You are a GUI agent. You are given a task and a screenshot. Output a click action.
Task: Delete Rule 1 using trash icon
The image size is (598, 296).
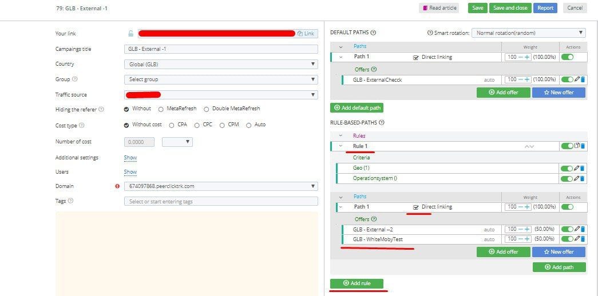(x=583, y=146)
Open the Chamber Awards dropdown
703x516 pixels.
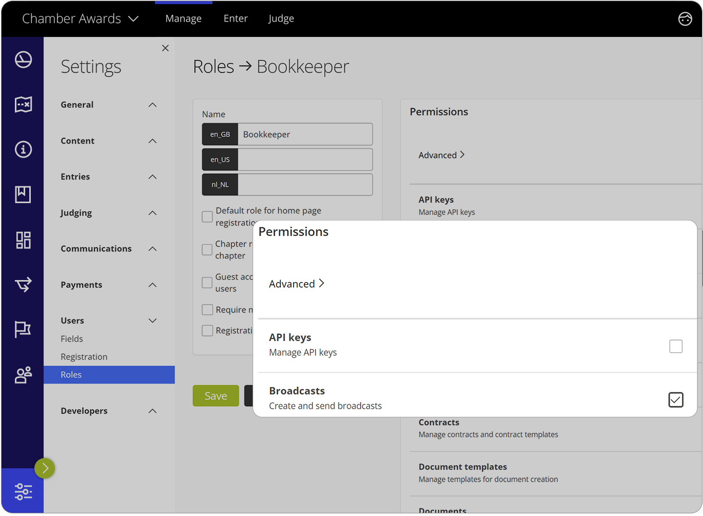pos(80,18)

________________

[Your task]:
Once you find the line that contains "Open the Chamber Awards dropdown", reproduce it and every line after it through the end of the entries above, exactly as written, with no pictures.

[Task solution]:
Open the Chamber Awards dropdown
703x516 pixels.
pos(80,18)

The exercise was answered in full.